阿红法术高强,觉悟寺中竟无人能敌,撑起觉悟寺半边天的明灭方丈也落于下风。
他僞装得很好,刚开始跟着明灭下山的时候,连路旁的人表演杂技都能被吓得往明灭怀里钻。旁人笑着打趣这小和尚长大了可怎麽独当一面,明灭笑了笑,穿过了争着看喷火人的人群。
觉悟寺把阿红养大,怎麽会少他这一口饭吃。
少年一天天长大,能跳一晚上的巫师舞,能诵一晚上的经,那种喷火的把戏逐渐在他眼中成了真的小孩子过家家,他长得好,一张嘴又甜,每次出任务都能拿回比别人多的米丶菜和肉。
直到有天他带回了一个穿着贵气的人。
米丶菜丶肉换成了更为值钱的珠宝,夜明珠取代了天上的月亮,佛像有了金身。
这些官宦人家说仰慕觉悟寺的苦修风气,送来了自己的子女,体味这世间百态。
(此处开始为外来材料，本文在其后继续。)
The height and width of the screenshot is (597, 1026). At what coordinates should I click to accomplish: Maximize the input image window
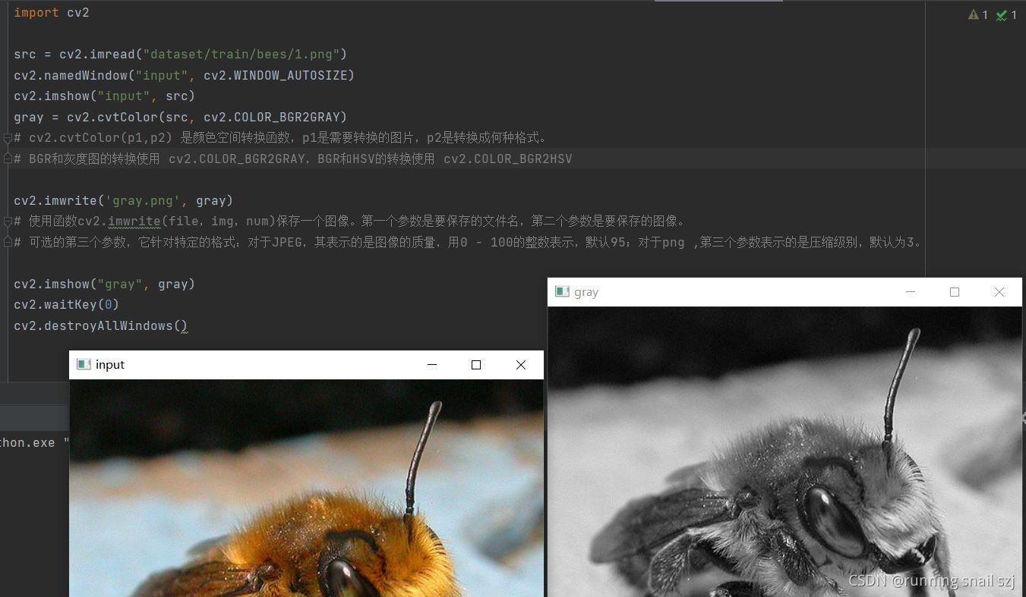coord(476,364)
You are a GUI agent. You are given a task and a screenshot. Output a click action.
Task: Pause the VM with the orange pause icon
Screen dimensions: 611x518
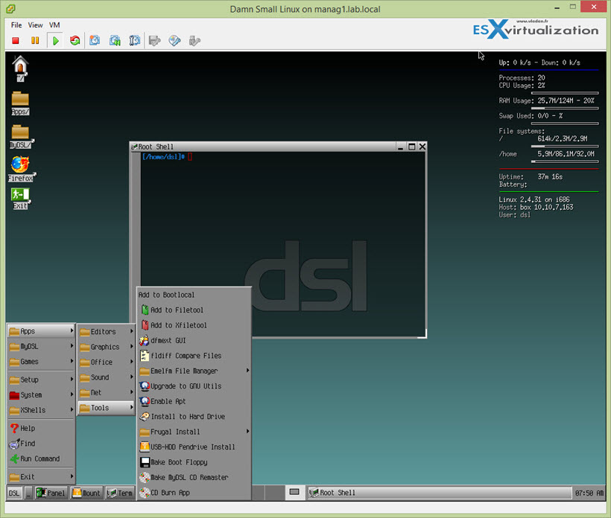[35, 40]
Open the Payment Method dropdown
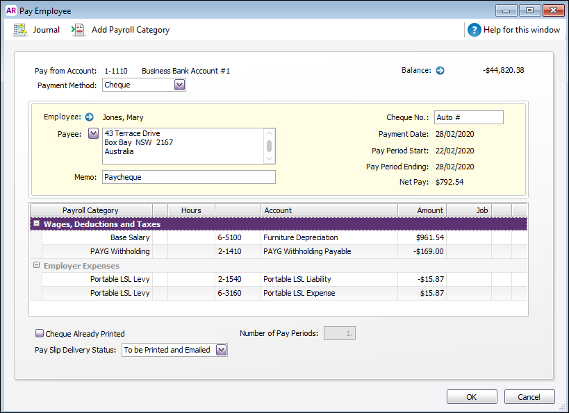The height and width of the screenshot is (413, 569). pyautogui.click(x=179, y=85)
破庙翻修成殿堂,裂了缝的木鱼被金镶玉填充,明灭闭关修行的期限未到,老和尚远远看了看,拉着阿红进屋。
“送这麽多土来做什麽?”老和尚早已老眼昏花,竟把黄金错认成黄土。
阿红笑着,少年的身量早已长成:“师父,只是为了让庙里不漏雨,能庇护更多人而已。”
老和尚满意地点点头,随他去了。
八卦的力量果真强大,一本有着《人间最恋是清欢之觉悟寺:温柔缱绻的过往》这麽长又雷人的名字的书,都能把觉悟寺的底细摸个清清楚楚。
“现如今,明灭方丈久无音讯,对外声称闭关修炼。实际情况如何,恐怕只有那个大逆不道的阿红知道了。”沈小姐挥了挥手帕,“这草丛里怎麽蚊子这麽多?这麽冷的天气也出来晃悠?”
“然後呢然後呢?”宋雁与挪了挪发麻的脚,忽然又想到一个重要的问题,“你到底是谁啊?”
“我?我是谁?我是谁虽然很重要,但你没有必要知道,叫我沈小姐就好。”沈小姐嫌弃地甩着帕子,蚊子还不屈不挠地追着她,“後来的事你们都知道了,我也不多费口舌了。明灭被囚,阿红独揽大权,我试图战胜邪恶但被侍从告密,喏,你们也都看到了,下场就是差点给死人生孩子。”
“所以,这一切都是阿红策划的?”古晴空挤进来问道。
“是,也不是吧。”沈小姐难能可贵地迟疑了一瞬,“阿红只是导火索。或者说,他只是一个饵。他只是抛出了一个猜测,就有那麽多人眼巴巴地凑在他身边。明灭方丈是无心种恶果,他们就是有心摘下来尝一尝了。若是没有他们在背後推波助澜,参与策划,事情也不会发展到这个地步。”
沈小姐手绢也不晃了,蹙着眉:“这种人是真正的垃圾!”
“那我们解决了阿红不就可以了?”宋雁与拉着晏归和的手站了起来,“处理完这个村子的事情,我们就去会一会这个阿红吧。”